More Exhibits and Speakers

We had a chance to meet with many of our colleagues who had exhibits, including Learning for Justice, Facing History, Seven Stories Press, Beacon Press, Haymarket Books, Teach Rock, Americans Who Tell the Truth, CLASP, Human Rights Educators, Mikva Challenge, and the Right Question Institute.

In addition to our own workshops, there were people’s history and social justice focused sessions by Tiffany Mitchell Patterson, Chris Seeger, Mark Kissling, Ismael Jimenez, Debbie Wei, Yianella Blanco, Camika Royal, Robert Shetterly, Denise Woltering, and more. There was a lot to learn from the featured speakers, including Gholdy Muhammad, Hasan Kwame Jeffries, Juan Gonzalez, Heather McGhee, Yohuru Williams, LaGarrett King, Anna Malaika Tubbs, and Matthew R. Kay.

Of course, there were also exhibits and presenters that reminded us of the challenges we face, such as the Ronald Reagan Presidential Foundation and Institute and the Koch funded Bill of Rights Institute.

Get Ready for Nashville

We look forward to the 2023 conference in Nashville. To prepare, we are reading I’ll Take You There, edited by Amie Thurber and Learotha Williams. The Nashville Scene notes that,

When selecting entries, there were three criteria [for I’ll Take You There]: “sites that challenge missing or misinformation; sites that reveal privilege or dominance; and sites that celebrate cultural resistance, resilience, and creativity.” The result is intricate and varied.

. . . Many entries critically examine the histories of well-known spots. In “Mansker Station,” Thurber muses that “for White colonists, Mansker Station represented a place of refuge and safety. For the Indigenous inhabitants of the area, it represented the deepening threat to their sovereignty and continued existence on the land they had called home for generations.” The “Aaittafama’ Archaeological Park” entry notes that Old Hickory Boulevard paved over sacred Indigenous burial grounds. The “Downtown” section features the story of Black Bottom, a “center of African-American education, culture, and business in Nashville.” Despite its significant impact on downtown Nashville, “revitalization” projects flattened Black Bottom.

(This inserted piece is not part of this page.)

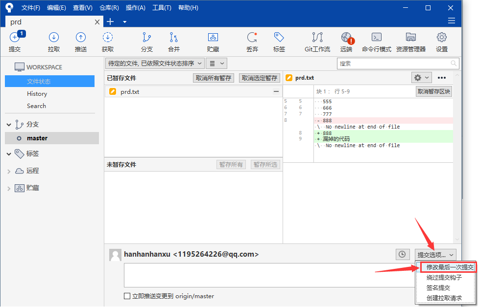Viewport: 479px width, 307px height.
Task: Click the 取消暂存区块 button
Action: (x=433, y=91)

We also recommend the picture book, Evicted!: The Struggle for the Right to Vote by Alice Faye Duncan, about what happened to Black sharecroppers in Fayette County, Tennessee, when they tried to exercise their right to register to vote in the late 1950s.

We encourage people’s history teachers to submit a proposal to present at the 2023 NCSS conference. The application will open soon. We’ll post it here when it does.